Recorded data

--------------------------------

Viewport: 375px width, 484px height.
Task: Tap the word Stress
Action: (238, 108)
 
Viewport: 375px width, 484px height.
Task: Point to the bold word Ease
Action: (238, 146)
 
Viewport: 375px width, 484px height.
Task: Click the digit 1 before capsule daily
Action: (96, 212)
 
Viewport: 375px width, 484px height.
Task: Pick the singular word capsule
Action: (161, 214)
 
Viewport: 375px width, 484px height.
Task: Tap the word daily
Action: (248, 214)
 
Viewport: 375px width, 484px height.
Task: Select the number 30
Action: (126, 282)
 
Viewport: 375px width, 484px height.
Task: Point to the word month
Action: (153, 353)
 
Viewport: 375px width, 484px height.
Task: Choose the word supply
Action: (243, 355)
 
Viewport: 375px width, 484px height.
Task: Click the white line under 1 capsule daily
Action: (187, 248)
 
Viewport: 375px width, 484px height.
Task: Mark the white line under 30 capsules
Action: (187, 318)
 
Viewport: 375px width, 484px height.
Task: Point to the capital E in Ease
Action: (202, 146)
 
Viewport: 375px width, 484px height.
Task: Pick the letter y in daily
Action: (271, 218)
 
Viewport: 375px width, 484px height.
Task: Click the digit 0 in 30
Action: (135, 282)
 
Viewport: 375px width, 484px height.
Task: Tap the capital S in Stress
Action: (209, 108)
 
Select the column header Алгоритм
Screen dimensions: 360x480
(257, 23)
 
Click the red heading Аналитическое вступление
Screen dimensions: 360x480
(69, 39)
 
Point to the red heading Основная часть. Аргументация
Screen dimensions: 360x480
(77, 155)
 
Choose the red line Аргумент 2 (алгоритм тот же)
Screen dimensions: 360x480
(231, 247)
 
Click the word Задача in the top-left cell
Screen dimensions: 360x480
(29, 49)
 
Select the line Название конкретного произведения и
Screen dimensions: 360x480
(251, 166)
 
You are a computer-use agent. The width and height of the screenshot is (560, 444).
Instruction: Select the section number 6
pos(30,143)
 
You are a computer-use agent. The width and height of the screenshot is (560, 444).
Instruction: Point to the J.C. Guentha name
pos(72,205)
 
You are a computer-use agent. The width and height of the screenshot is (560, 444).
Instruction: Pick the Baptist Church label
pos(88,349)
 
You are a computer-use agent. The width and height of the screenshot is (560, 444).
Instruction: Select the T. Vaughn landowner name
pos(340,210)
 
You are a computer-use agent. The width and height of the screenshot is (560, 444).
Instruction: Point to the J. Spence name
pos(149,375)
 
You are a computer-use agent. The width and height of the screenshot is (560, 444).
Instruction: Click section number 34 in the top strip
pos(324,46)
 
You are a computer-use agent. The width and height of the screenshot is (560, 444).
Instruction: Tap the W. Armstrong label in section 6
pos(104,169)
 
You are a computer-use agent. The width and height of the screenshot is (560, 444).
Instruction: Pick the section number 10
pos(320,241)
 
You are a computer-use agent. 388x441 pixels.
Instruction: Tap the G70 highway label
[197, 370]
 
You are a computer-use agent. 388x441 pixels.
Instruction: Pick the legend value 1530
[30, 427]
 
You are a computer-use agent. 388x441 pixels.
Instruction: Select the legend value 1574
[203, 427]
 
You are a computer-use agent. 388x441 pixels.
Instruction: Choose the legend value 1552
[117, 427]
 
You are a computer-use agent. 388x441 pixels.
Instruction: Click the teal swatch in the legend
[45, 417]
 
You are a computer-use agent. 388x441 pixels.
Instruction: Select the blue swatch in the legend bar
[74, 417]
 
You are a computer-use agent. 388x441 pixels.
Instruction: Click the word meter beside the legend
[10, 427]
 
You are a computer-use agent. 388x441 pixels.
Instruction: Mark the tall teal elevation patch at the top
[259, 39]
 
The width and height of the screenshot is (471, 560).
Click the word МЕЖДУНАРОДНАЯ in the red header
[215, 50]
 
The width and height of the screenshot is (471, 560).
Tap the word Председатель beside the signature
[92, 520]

--------------------------------

> _What is expected_: Copy the listing word for word from its first line up to and including the line that contains "Action: (153, 353)".

> _Answer for this exercise_:
Viewport: 375px width, 484px height.
Task: Tap the word Stress
Action: (238, 108)
 
Viewport: 375px width, 484px height.
Task: Point to the bold word Ease
Action: (238, 146)
 
Viewport: 375px width, 484px height.
Task: Click the digit 1 before capsule daily
Action: (96, 212)
 
Viewport: 375px width, 484px height.
Task: Pick the singular word capsule
Action: (161, 214)
 
Viewport: 375px width, 484px height.
Task: Tap the word daily
Action: (248, 214)
 
Viewport: 375px width, 484px height.
Task: Select the number 30
Action: (126, 282)
 
Viewport: 375px width, 484px height.
Task: Point to the word month
Action: (153, 353)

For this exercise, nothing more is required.